Officials didn’t immediately stamp Farrow’s passport because they were concerned she might cause problems during the event, the actress said.

“They wanted some reassurance that we were not here to disrupt the torch relay, which of course we are not,” Farrow said.

Blocking Farrow from entering Hong Kong would have sparked a firestorm of criticism as China is already taking heat for a recent crackdown on riots in Tibet. But allowing her into the city may attract attention away from the torch relay, which has been disrupted repeatedly by pro-Tibet demonstrators, and embarrass Beijing’s leadership.

Hong Kong was a British colony until it was handed back to China in 1997. Although it is part of China now, the city is supposed to enjoy a wide degree of autonomy under a “one country, two systems” formula.

Hong Kongers enjoy civil liberties — like freedom of speech and the right to protest — that people in the rest of China do not. But the city’s government has been known to restrict these freedoms during sensitive times.

On Thursday, Associated Press Television News filmed Farrow as she arrived in Hong Kong on a flight from New York. After she stepped up to the immigration desk to have her passport stamped, an officer talked to her briefly. Farrow was then escorted away by immigration officers.

After about a half hour, Farrow and an activist traveling with her, Jill Savitt, were allowed to pick up their luggage and enter the territory.

In an interview later Thursday, Farrow told The Associated Press she hoped to light a symbolic torch honoring the victims of fighting in Darfur — but away from the Olympic torch relay.

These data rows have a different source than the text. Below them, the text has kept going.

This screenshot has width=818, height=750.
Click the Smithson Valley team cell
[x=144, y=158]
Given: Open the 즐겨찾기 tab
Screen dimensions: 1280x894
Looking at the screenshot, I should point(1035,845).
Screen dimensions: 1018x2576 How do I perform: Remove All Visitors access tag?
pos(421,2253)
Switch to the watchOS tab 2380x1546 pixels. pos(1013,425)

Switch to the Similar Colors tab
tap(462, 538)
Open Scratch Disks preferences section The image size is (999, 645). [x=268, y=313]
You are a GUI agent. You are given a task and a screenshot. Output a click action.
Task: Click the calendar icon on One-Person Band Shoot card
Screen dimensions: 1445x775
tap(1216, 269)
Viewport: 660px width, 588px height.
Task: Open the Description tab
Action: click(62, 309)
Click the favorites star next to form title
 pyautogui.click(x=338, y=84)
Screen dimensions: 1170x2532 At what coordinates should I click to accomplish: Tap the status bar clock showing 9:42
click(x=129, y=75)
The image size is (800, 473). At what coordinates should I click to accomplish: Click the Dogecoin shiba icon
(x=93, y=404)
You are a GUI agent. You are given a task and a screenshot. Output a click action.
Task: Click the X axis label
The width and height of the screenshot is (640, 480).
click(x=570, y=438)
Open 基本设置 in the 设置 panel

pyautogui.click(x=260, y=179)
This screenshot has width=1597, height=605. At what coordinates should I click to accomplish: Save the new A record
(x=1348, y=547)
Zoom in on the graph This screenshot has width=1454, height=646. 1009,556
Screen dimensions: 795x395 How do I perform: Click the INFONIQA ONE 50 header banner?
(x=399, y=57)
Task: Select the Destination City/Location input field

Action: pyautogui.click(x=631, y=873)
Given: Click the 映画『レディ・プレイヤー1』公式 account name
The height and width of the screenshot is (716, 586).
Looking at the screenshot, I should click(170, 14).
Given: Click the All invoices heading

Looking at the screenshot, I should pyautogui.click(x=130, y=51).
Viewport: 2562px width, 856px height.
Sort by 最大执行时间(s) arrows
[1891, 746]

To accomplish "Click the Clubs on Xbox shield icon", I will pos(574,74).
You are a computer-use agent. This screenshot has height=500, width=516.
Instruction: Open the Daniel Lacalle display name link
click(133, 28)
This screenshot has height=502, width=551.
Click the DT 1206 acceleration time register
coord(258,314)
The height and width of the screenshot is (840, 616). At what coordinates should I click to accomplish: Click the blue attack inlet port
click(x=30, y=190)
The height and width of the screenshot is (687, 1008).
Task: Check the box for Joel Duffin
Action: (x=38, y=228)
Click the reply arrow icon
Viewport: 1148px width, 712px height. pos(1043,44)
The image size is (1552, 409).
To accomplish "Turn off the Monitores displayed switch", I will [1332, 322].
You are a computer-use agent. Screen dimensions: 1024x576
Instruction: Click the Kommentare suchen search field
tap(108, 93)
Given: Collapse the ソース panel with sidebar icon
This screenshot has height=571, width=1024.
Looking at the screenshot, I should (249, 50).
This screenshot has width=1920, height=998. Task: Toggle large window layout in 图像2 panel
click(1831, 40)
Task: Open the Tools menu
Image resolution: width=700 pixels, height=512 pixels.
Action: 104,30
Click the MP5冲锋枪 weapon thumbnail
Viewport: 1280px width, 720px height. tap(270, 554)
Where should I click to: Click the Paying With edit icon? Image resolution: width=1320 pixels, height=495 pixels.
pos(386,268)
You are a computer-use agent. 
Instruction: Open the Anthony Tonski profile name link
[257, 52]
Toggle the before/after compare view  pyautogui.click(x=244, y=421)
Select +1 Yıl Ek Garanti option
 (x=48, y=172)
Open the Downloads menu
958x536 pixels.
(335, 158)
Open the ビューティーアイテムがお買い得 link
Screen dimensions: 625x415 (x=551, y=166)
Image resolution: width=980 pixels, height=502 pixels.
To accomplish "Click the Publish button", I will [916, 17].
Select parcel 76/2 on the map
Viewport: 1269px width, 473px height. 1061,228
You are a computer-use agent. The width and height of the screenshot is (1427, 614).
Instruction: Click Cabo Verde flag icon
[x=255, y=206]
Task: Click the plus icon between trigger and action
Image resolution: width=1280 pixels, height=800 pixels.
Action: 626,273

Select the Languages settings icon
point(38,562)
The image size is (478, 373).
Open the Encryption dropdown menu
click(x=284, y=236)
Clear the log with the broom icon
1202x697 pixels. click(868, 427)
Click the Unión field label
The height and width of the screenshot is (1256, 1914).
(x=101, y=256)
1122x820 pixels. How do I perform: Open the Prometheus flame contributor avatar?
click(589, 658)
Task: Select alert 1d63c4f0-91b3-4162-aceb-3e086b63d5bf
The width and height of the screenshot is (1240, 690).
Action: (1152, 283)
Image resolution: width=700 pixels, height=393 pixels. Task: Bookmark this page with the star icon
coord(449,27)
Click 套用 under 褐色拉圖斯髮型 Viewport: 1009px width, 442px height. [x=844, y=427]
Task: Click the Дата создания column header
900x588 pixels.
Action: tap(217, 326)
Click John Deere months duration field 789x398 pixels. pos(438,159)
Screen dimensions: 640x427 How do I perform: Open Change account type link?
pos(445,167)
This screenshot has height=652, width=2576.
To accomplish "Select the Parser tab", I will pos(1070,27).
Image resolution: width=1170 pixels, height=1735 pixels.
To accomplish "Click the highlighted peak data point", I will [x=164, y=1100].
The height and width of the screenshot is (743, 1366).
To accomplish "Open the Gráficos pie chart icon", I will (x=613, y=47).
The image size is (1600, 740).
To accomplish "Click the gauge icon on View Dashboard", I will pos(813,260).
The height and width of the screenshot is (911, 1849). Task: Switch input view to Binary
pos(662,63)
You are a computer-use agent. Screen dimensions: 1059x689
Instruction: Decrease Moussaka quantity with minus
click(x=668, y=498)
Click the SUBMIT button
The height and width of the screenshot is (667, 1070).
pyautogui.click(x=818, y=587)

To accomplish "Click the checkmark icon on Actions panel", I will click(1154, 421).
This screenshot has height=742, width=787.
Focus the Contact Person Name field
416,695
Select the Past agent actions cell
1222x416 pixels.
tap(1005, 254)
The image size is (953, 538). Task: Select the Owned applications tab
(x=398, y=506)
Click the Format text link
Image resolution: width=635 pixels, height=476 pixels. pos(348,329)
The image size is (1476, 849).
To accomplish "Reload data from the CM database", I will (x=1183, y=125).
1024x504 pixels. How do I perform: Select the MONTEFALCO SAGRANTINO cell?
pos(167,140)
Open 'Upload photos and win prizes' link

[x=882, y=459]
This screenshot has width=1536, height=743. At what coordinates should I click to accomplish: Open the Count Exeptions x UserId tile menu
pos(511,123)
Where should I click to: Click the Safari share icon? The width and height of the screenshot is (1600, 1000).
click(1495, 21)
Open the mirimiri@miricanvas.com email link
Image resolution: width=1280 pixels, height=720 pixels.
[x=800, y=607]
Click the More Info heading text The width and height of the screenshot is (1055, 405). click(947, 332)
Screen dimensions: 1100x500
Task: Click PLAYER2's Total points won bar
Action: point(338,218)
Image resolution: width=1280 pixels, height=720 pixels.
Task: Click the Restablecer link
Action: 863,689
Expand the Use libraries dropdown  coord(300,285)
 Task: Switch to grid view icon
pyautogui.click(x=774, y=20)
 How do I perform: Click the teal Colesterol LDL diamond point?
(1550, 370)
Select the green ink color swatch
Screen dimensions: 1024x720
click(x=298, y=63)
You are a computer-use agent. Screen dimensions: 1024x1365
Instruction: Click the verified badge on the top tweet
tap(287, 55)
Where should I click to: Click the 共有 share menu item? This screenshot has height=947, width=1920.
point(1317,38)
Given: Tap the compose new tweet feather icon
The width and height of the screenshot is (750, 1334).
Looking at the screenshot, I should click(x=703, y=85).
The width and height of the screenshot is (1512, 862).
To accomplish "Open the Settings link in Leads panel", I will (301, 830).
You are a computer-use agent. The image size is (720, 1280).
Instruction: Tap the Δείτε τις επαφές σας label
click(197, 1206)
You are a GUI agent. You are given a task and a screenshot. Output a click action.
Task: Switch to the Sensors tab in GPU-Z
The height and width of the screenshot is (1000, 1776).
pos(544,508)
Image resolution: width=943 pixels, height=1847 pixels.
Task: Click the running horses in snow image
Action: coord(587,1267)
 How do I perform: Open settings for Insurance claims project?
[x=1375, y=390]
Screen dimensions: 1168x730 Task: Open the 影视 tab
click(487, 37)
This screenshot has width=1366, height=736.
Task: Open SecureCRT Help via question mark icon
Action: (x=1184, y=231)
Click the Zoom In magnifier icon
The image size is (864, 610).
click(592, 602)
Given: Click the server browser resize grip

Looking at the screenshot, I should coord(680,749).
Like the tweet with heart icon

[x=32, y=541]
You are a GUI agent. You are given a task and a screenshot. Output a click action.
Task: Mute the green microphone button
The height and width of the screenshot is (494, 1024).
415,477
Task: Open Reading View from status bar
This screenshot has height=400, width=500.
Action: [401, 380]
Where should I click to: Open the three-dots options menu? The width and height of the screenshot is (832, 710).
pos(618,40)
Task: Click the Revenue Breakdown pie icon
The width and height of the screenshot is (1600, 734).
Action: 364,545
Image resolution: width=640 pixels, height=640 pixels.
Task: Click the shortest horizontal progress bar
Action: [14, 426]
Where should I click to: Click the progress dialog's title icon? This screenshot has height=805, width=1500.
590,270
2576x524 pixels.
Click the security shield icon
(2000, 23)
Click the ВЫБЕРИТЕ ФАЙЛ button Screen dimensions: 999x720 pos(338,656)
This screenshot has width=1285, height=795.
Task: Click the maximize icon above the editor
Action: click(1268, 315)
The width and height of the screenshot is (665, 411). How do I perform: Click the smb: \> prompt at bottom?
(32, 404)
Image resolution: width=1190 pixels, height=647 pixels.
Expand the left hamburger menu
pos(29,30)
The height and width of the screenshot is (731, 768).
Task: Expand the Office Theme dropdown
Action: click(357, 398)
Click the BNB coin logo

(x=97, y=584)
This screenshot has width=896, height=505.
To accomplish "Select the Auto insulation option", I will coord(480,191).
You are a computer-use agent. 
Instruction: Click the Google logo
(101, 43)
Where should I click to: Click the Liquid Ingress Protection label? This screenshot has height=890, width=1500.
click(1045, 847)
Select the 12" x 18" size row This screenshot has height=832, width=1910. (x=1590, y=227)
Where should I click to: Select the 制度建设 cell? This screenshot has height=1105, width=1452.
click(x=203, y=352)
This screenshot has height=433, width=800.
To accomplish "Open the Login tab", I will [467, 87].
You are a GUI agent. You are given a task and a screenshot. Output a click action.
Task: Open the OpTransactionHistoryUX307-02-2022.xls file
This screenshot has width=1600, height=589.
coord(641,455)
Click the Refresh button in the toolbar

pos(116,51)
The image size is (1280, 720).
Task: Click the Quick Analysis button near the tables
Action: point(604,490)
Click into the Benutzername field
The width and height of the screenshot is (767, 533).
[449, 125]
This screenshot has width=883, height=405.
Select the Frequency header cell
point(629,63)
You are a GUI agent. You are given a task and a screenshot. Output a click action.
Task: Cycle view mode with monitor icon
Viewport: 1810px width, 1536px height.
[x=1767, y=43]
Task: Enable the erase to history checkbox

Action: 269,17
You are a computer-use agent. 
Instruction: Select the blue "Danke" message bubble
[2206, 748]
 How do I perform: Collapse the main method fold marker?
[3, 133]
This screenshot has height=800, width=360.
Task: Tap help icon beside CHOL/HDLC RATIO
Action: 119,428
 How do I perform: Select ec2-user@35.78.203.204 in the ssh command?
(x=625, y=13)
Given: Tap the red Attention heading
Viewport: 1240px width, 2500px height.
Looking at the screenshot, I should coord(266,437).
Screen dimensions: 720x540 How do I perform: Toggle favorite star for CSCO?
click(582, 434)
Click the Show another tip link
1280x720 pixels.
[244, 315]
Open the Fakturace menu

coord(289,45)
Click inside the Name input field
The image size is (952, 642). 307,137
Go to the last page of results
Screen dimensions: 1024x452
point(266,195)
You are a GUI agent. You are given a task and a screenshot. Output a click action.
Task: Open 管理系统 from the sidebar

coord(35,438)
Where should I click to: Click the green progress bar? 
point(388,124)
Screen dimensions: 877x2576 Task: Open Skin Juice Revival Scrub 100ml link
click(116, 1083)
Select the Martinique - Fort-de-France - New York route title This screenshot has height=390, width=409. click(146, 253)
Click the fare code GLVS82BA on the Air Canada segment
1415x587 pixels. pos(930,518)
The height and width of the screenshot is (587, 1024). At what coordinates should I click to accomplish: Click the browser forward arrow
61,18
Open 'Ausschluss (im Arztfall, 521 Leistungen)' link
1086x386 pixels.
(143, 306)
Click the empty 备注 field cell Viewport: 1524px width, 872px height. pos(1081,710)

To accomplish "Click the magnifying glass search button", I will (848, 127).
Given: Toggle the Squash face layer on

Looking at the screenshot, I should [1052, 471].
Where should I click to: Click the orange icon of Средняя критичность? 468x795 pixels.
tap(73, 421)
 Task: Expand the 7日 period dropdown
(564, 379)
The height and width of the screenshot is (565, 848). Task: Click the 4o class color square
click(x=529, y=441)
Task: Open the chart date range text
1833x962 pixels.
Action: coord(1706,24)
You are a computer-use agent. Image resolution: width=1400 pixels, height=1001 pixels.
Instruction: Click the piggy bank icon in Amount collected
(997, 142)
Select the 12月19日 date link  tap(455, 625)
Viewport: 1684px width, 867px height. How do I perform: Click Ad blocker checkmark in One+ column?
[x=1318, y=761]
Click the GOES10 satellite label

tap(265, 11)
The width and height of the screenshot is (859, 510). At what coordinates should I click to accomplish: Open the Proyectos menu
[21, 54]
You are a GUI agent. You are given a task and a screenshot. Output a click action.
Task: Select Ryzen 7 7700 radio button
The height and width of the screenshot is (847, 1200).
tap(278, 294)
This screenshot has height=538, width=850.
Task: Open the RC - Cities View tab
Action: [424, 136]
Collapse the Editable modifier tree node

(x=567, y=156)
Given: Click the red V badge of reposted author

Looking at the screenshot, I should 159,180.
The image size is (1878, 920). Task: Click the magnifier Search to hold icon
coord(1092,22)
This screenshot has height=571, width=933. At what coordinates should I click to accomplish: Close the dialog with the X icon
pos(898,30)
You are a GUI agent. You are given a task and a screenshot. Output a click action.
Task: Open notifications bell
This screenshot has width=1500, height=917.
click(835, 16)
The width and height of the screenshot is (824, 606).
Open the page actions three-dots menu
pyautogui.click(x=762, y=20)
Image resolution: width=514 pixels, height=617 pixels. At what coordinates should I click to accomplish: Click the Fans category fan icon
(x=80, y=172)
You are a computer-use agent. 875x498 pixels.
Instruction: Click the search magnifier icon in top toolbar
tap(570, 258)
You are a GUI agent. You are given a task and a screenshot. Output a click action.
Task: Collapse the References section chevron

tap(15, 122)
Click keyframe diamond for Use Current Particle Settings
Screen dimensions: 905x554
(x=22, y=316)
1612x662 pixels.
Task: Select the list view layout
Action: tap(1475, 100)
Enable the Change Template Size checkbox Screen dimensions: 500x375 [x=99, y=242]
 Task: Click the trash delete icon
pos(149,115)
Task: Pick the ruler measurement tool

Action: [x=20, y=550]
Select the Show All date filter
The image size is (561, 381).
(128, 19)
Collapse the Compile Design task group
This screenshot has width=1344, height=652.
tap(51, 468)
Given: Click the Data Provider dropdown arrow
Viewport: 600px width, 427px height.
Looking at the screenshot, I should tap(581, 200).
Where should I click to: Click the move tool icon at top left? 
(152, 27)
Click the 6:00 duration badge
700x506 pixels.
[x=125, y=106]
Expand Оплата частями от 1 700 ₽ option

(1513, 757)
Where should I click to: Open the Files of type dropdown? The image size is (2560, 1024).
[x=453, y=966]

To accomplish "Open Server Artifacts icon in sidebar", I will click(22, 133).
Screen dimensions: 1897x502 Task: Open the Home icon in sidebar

She said the immigration officials treated her politely and did not search her luggage, but warned her to not to disrupt law and order.

The torch’s arrival in Hong Kong on Wednesday marks its return to Chinese soil.

Farrow has been vocal about world response to the crisis in Darfur, a region in Sudan where more than 200,000 people have died and 2.5 million have been forced from their homes amid four years of fighting between local rebels and government-allied janjaweed militias.

She has been particularly critical of China, one of Sudan’s biggest trading partners. Beijing buys oil from the African nation and sells it weapons. Activists want Beijing to use its influence to pressure Sudan to stop the violence.

Farrow said China could easily act on Darfur, given its strong business ties to Sudan.

“China has a unique business relationship with Khartoum that the United Nations and no nation of the world has,” she said.

Farrow said Darfur was an easier issue to lobby China on than Tibet, although she said she sympathized with the Tibetan cause.

“Darfur is what we call the low-hanging fruit. It’s easy picking. For the Tibetans, it’s more difficult, given China’s view of Tibet and the many years that China has held this view,” Farrow said.

Meanwhile, a leading human rights group urged Nepal’s government on Thursday to cancel orders for security forces on Mount Everest to shoot if necessary to stop protests during China’s Olympic torch relay up the world’s highest mountain.

New York-based Human Rights Watch said it had written to Nepal’s prime minister asking him “to immediately rescind these orders.” There was no comment Thursday from the prime minister’s office.

The relay up Everest will take place on the Chinese side of the mountain. But Nepal’s government, under pressure from Beijing, has posted soldiers on its side and banned climbing near the summit from Thursday through May 10.

Nepalese officials have said the soldiers and police have orders to stop protests on the mountain using whatever means necessary, although the use of deadly force is authorized only as a last resort.